§ **WHAT YOU HAVE TO DO**:
Print exactly the lines from the one that contains "You are a computer-use agent." through the last line of the material, both included, and leave out all pictures.

▬▬▬▬▬▬▬▬▬▬

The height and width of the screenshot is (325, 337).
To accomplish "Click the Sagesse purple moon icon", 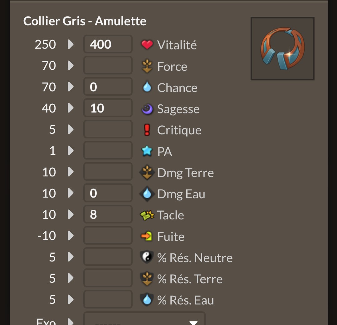I will [147, 109].
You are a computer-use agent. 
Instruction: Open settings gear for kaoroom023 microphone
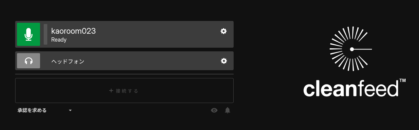point(224,31)
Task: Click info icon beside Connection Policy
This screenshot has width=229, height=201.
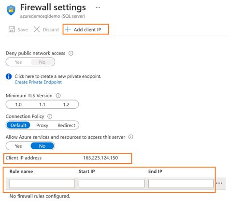Action: click(50, 116)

▬▬▬▬▬▬▬▬▬▬

§ **TASK SOLUTION**:
You are a computer-use agent. 
Instruction: Open settings gear for kaoroom023 microphone
point(224,31)
Task: Click info icon beside Connection Policy
This screenshot has width=229, height=201.
Action: click(50, 116)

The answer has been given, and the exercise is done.